Made by just two hand-sewers at the factory, who use a traditional awl and a boar bristle, the Dover takes two hours to sew per pair. ‘It makes for a very handsome shoe,’ says Denholm.
As the mercury rises, many swap out their traditional leather shoes for an unlined alternative, and the construction has become ‘crucial’ for Edward Green, explains Denholm. ‘Just as with a fine piece of unstructured tailoring, so with unlined shoes,’ he says, ‘the craftsmanship must be meticulous as everything is on view. We select soft but refined calfskins and work with “skeleton linings” to ensure that support is available in all the right places but not a millimetre more.’

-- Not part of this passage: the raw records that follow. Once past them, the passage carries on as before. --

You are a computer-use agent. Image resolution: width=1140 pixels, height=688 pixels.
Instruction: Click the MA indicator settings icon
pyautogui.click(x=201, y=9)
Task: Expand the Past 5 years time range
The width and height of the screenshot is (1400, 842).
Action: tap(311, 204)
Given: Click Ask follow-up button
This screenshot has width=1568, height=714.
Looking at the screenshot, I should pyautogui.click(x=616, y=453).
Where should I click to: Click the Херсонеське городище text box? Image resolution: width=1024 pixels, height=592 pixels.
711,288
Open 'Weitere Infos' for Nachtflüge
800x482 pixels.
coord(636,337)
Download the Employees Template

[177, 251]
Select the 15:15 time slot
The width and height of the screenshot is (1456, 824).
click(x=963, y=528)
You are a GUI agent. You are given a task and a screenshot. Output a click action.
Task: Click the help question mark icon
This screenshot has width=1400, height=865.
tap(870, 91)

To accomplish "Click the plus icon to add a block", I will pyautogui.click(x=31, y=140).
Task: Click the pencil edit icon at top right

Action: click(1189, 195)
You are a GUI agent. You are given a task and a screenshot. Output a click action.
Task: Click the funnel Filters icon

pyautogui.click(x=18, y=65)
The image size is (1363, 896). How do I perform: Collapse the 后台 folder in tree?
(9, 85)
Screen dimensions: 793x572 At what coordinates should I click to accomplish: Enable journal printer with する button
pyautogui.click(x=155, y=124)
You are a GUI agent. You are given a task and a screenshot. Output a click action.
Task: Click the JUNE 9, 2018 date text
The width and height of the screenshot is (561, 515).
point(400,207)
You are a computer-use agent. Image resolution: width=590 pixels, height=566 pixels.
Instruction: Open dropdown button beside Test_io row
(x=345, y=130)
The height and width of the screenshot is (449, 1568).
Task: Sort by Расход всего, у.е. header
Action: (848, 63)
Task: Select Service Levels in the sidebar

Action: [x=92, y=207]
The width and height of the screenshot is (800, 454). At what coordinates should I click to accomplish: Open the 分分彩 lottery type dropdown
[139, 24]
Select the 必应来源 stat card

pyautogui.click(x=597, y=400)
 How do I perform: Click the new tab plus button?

Edward Green offers four different unlined loafers, the Piccadilly penny loafer on the almond 184 last; the Belgravia unlined, a braided tassel loafer on the 184; the Montpellier, a saddle loafer; and now the Pimlico, a penny loafer on the rounder 125 last. ‘Lined loafers still have their place,’ says Denholm, ‘often preferred for more formal polished calfskins which can be stiffer and benefit from a lining. But more often than not, unlined styles fit well with the way we live now.’